Data to process:
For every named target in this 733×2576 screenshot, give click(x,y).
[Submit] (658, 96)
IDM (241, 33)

...

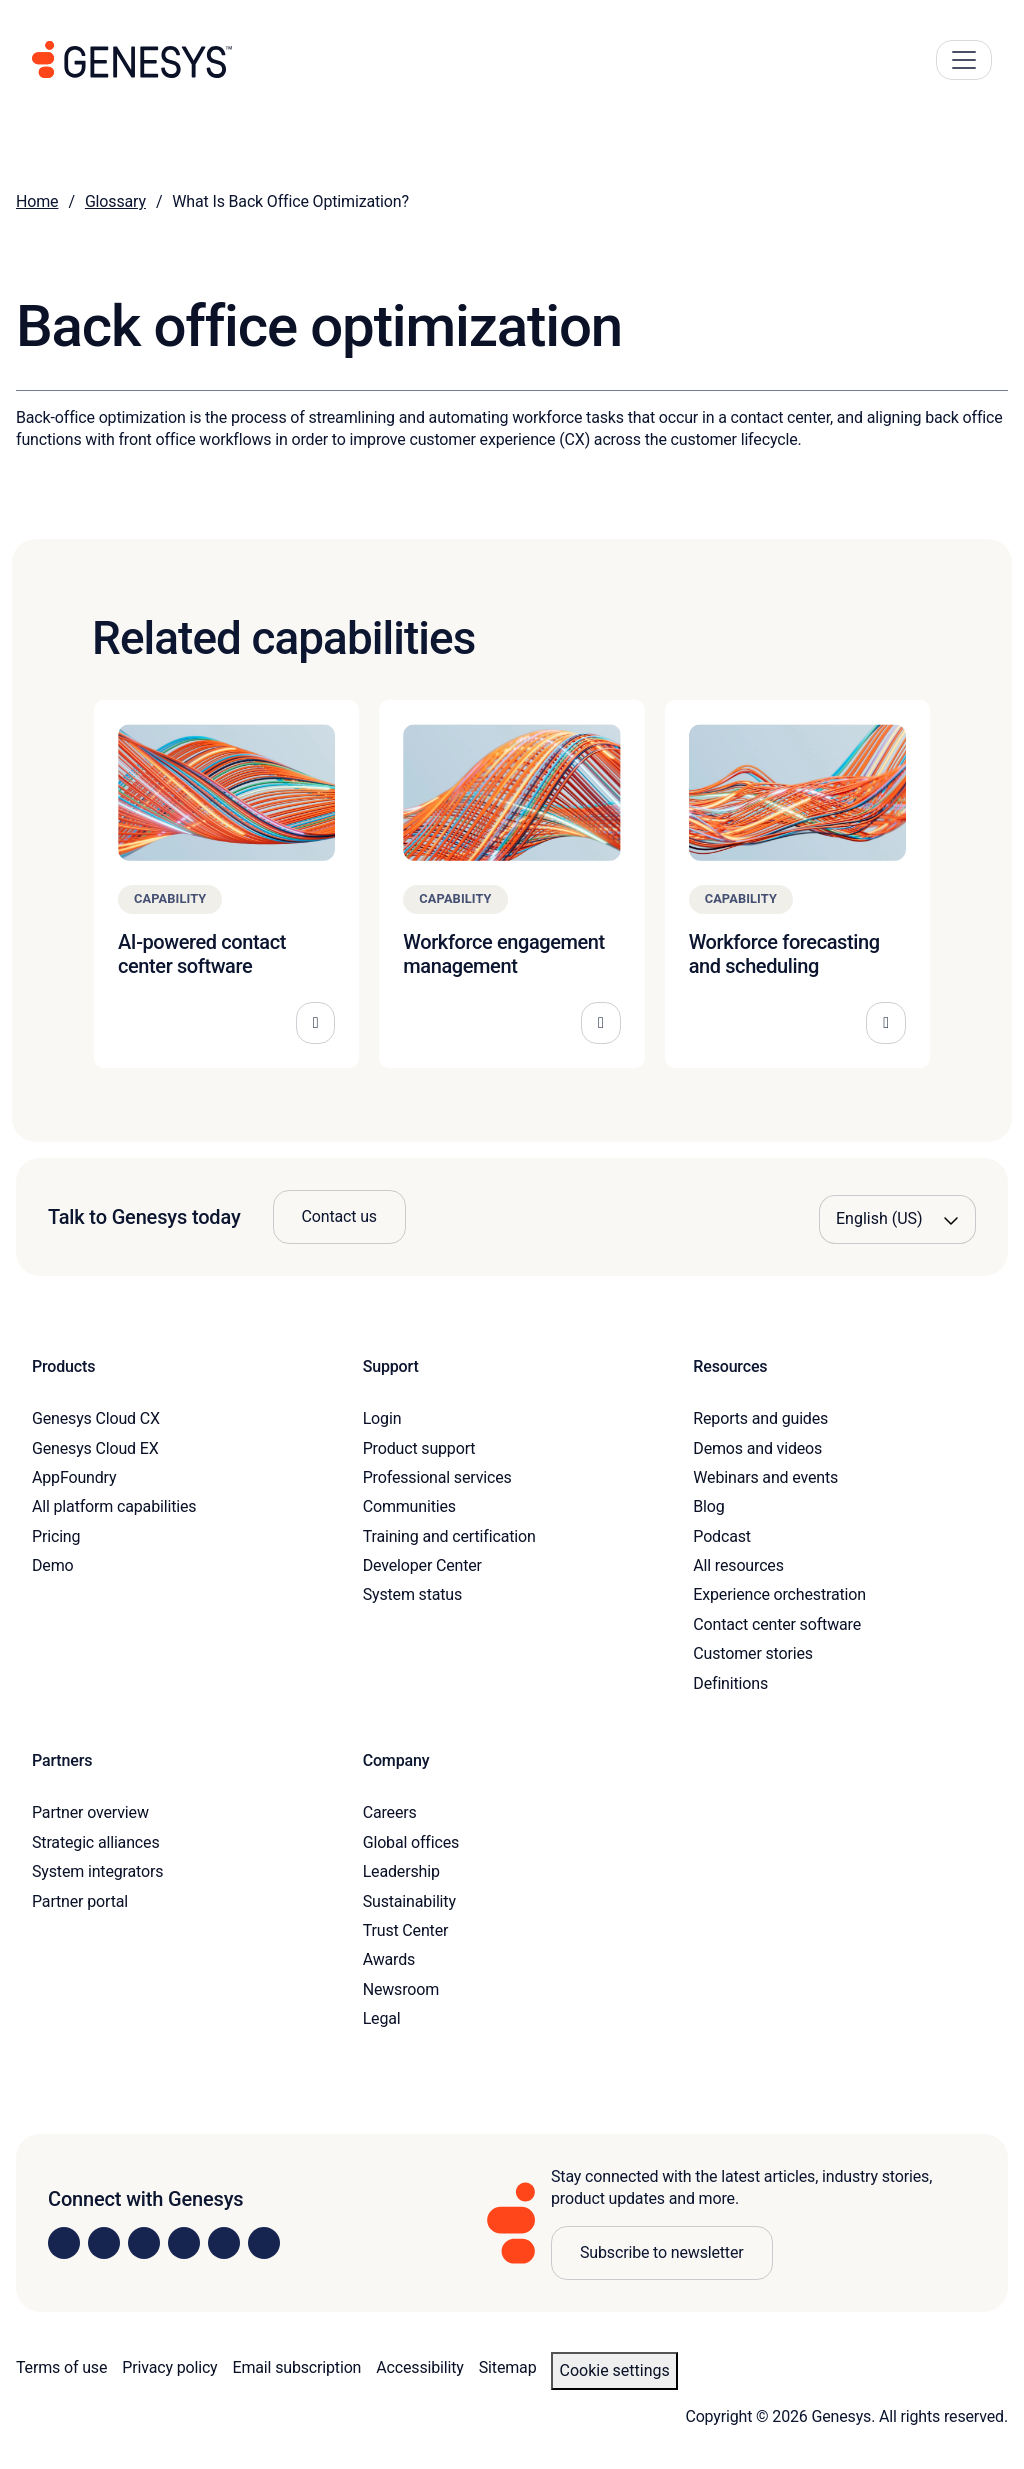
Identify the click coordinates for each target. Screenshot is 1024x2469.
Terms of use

Work to be completed: Among the entries above, locate the lines containing "For every named" and "IDM (241, 33)", and transcribe exactly those two lines and all lines between.

Response to this task:
For every named target in this 733×2576 screenshot, give click(x,y).
[Submit] (658, 96)
IDM (241, 33)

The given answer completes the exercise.